An additional observation made in the course of this study is that the perceived disruption of cell polarization by Nef at any given time point reflects the inhibition of frequent morphological oscillations of T lymphocytes between elongated and rounded shapes, which expression of Nef arrests at the rounded stage. Our measurements revealed that this reduction in morphological alterations is associated with a reduced requirement for energy in individual cells when shape changes are initiated, which, however, does not translate into appreciable differences in the metabolism of the corresponding cell culture when analyzed in bulk. This seeming discrepancy likely reflects that cell polarization of individual cells in the culture occurs in an asynchronous manner, and differences imprinted by Nef in the few cells in which polarization is initiated per time point cannot be detected on the background metabolism of the bulk of cells in the culture. Importantly, however, this indicates that effects of Nef on energy consumption are limited to phases of cell shape transition, suggesting that Nef is not a major determinant of HIV-induced alterations of T lymphocyte metabolism (81–84). Whether Nef induces specific mechanisms to depleting energy to prevent morphological oscillations, or the reduced energy consumption at phases of shape transition is a consequence of the inhibition of host cell vesicular trafficking and cytoskeleton dynamics by the viral protein remains to be determined.

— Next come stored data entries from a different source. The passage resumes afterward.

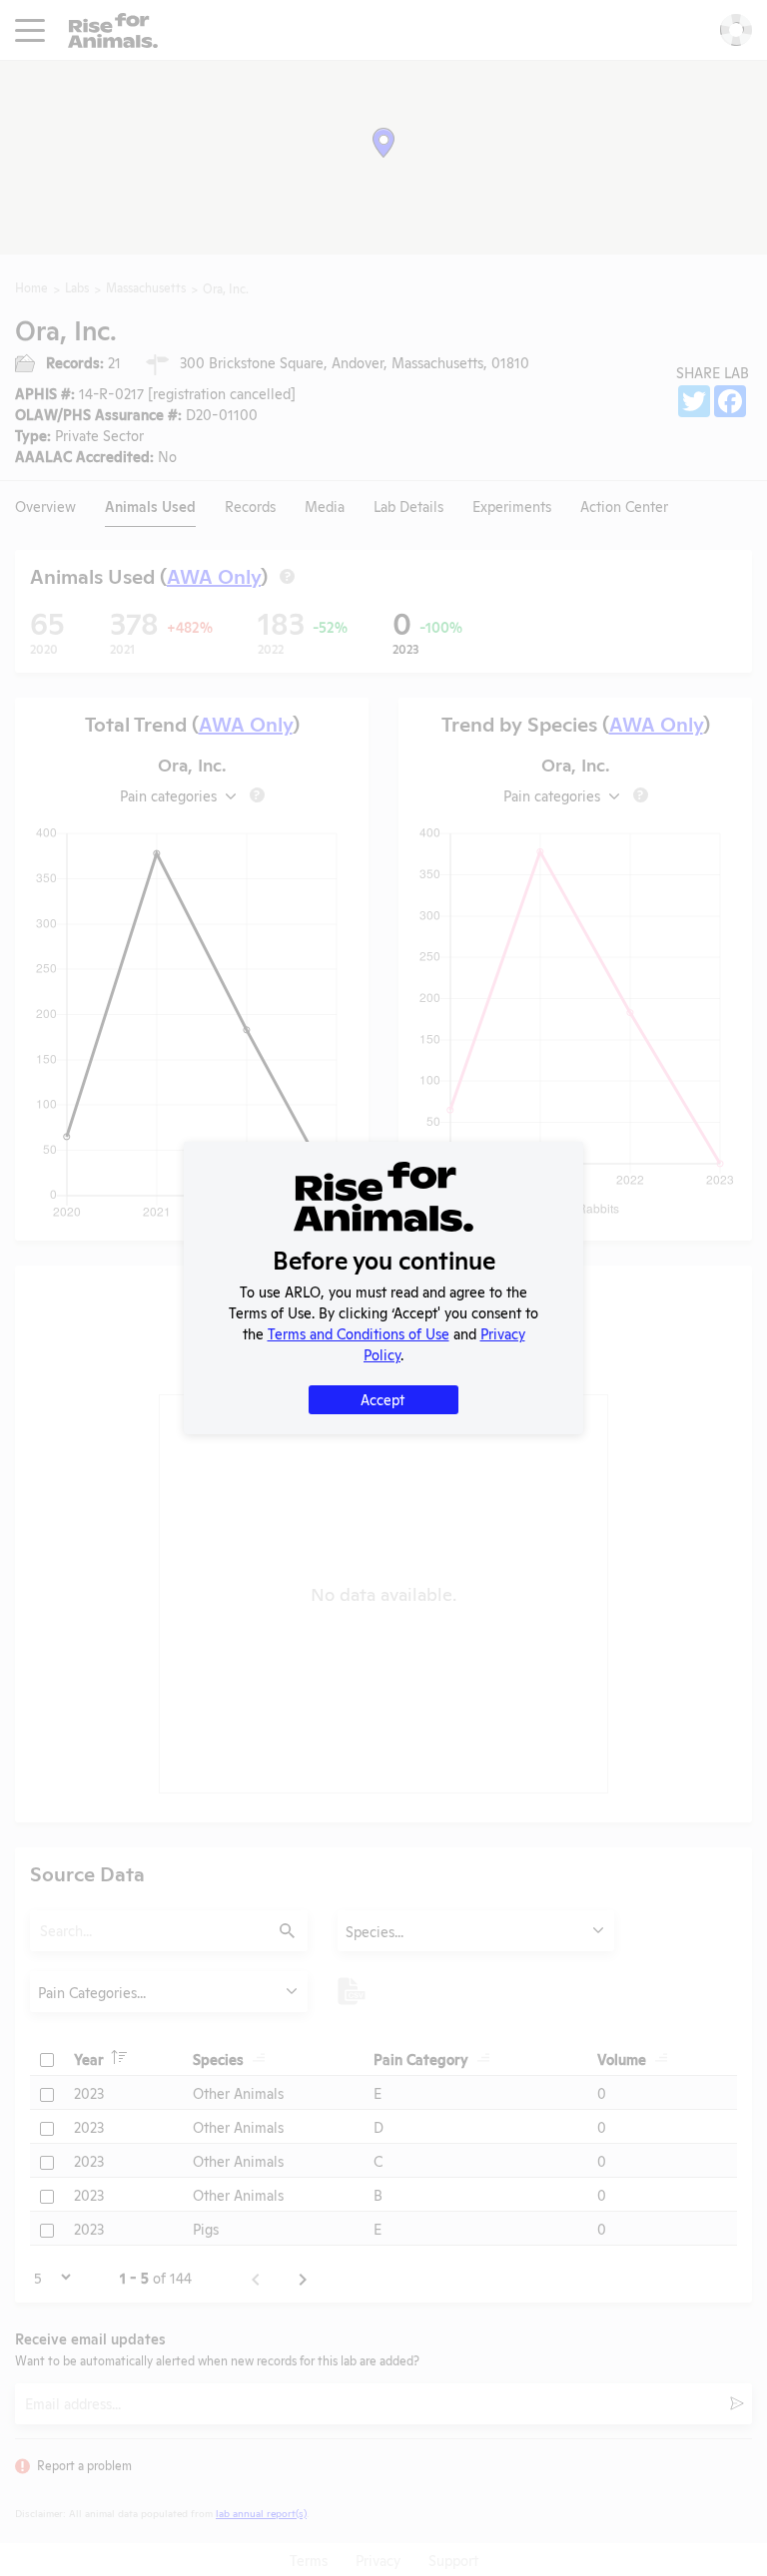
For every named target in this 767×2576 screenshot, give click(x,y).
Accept (382, 1398)
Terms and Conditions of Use (358, 1332)
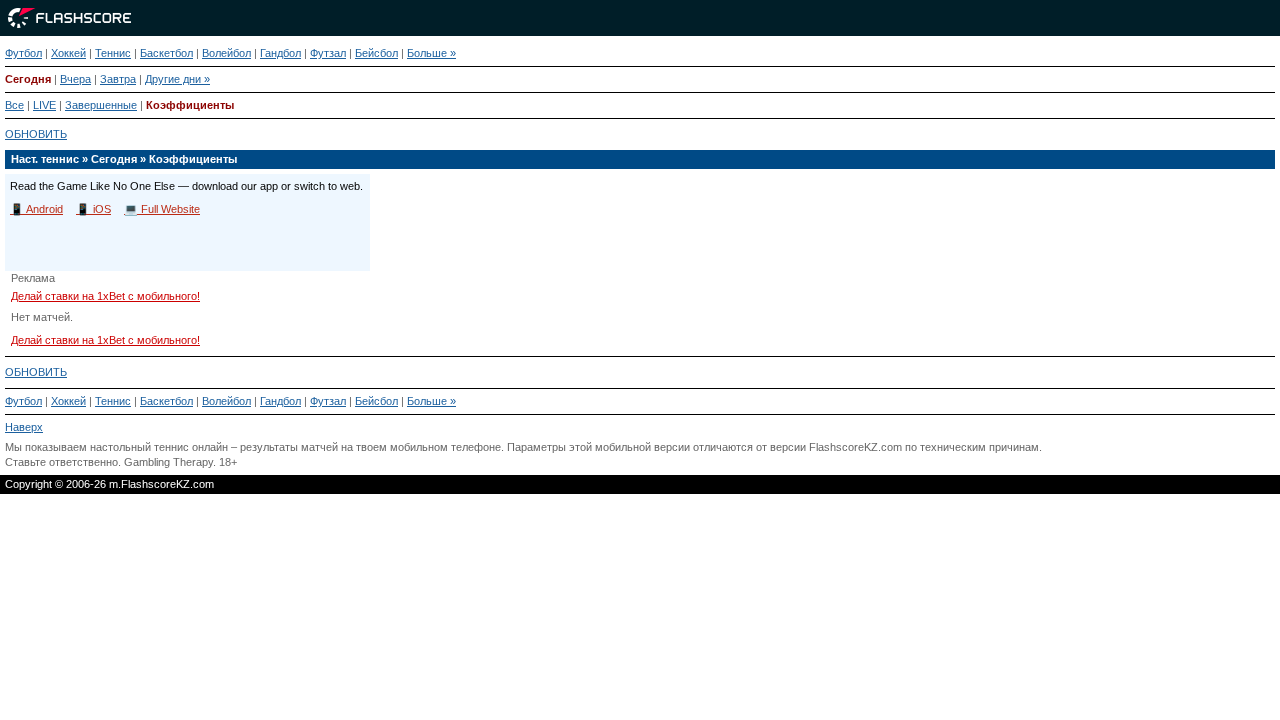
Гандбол (280, 53)
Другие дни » (177, 79)
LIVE (44, 105)
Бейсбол (376, 53)
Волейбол (226, 53)
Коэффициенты (190, 105)
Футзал (328, 53)
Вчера (75, 79)
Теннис (113, 53)
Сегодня (28, 79)
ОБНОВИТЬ (36, 134)
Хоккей (68, 53)
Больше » (431, 53)
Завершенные (101, 105)
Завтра (118, 79)
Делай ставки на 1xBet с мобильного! (105, 296)
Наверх (24, 427)
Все (14, 105)
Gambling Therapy (168, 462)
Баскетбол (166, 53)
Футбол (23, 53)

In sum, this study defines disruption of T cell polarity and extravasation as a novel activity of lentiviral Nef proteins. This mechanism is essential for the ability of the viral protein to interfere with T lymphocyte homing to lymph nodes. The fact that Nef contains two molecular surfaces that interfere with lymph node homing via independent mechanisms and the evolutionary conservation of this activity suggests that this activity may be critical for the role Nef plays in AIDS pathogenesis. Interference of Nef with homing by T cell polarity disruption may reduce the frequency of HIV-infected cells in distal areas of the lymph node and thereby locally enrich HIV-infected cells in the T cell–rich paracortex to facilitate viral spread and/or immune evasion of infected cells (36).

We are grateful to Reno Debets, Hans-Georg Kräusslich, and Frank Kirchhoff for the kind gift of reagents and to Jan-Philip Bergeest for the ImageJ Annotation Plugin. M.T. thanks the Nakatani Foundation for support. This work benefitted from optical setups of the Microscopy Imaging Center of the University of Bern.

The authors have no financial conflicts of interest.